Suffice to say the screenplay is as reasonably logical as one might hope and, despite a few leaps of faith and credulity, there's nothing to deny this is how an AI might develop. Assuming it doesn't start hallucinating its own reality and make shit up - which is the current (2023) feature of general purpose chatbots and suchlike infesting the Interwebs. 

Asteroid City

"I don't understand this play," said Jason Schwartzman, the actor playing Jonas Hall, the actor playing Augie Steenbeck. And there you have it. Whatever there is to understand in a blatantly American film like this depends on which part of cultural USA you're standing in. 

For your reviewer, it was many delighted cackles at many clever gags. It was the peppered science, America's strong suit in the 1950s, paid due homage yet parodied throughout.
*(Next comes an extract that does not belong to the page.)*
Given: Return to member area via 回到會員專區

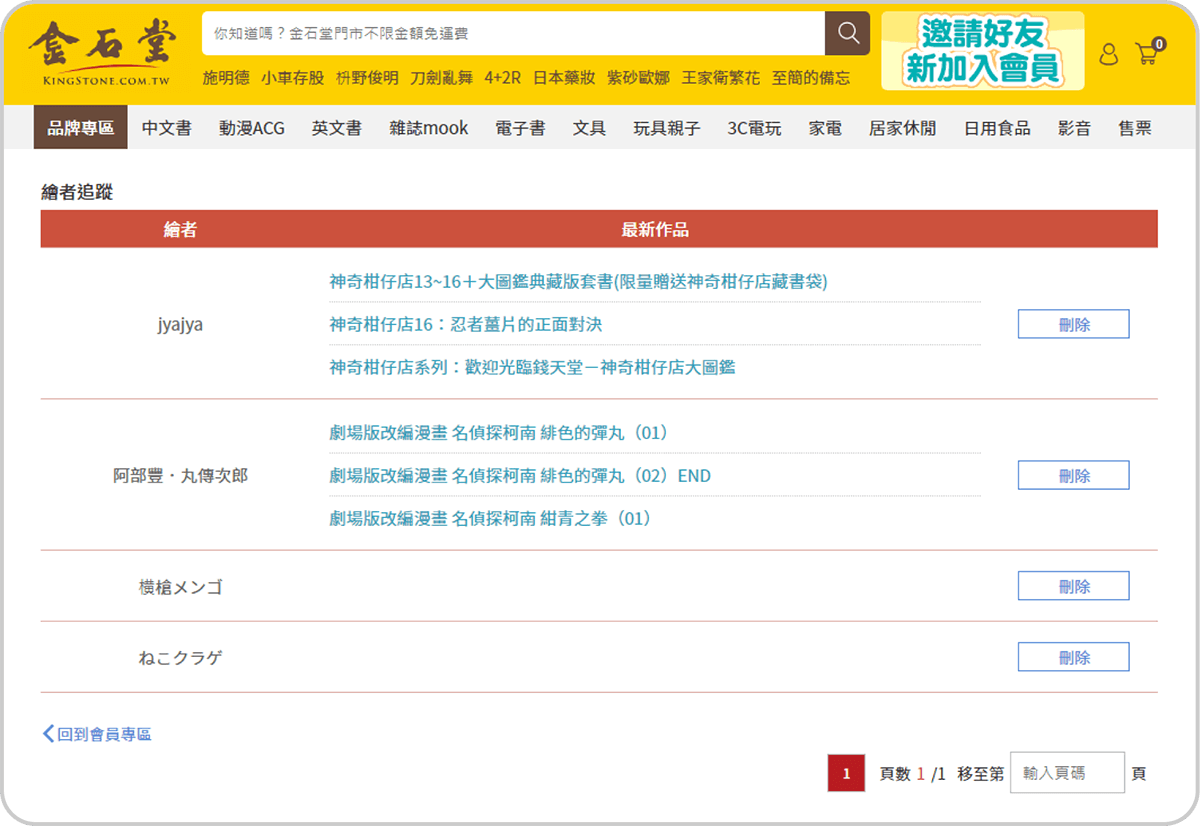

It was a glaring cyan sky, bleached adobe landscape, and storybook-illustrated set that ever pleased the eye. 

Writer-director Anderson tried every trick in his playbook to avoid a pitfall as old as the stage itself - being too clever when making fun of stagecraft. He barely managed, and your reviewer groaned at the inescapable corn and yawn that no amount of creativity can ever dispel when screenwriters try yet another tack on this risky approach. No doubt aficionados saw and appreciated much that passed well above my hairline.

Cast managed to not ham it up despite no role with a serious take.

Biggest bummer? Falsely advertised, no sign of the beloved Mr Goldblum. Were they afraid he'd outshine everyone?

Enjoyable, despite being little more than a clichéd American trope-fest. 

Hidden Strike (2023)

Jackie Chan isn't so much 'back' - he was never gone. This is pure Jackie, the action star we love. All the thrills and spills demanded by our overfed action appetites. Plus Mr Chan's fascinatingly innovative acrobatics and fighting sequences. 

The main event was frankly hilarious with your reviewer chuckling in delight, as our hero wrassled an equally dexterous opponent in a foam filled factory.

Cena, whom we know has charisma within that musclebound head, is a great match, their chemistry most evident in mirthful outtakes in credits. 

Can't help notice that, like all Chan products, no baddies were harmed - at least, seen to be after the fact - no matter how spiteful the altercation. 

Stunt folk? I'm guessing not so much.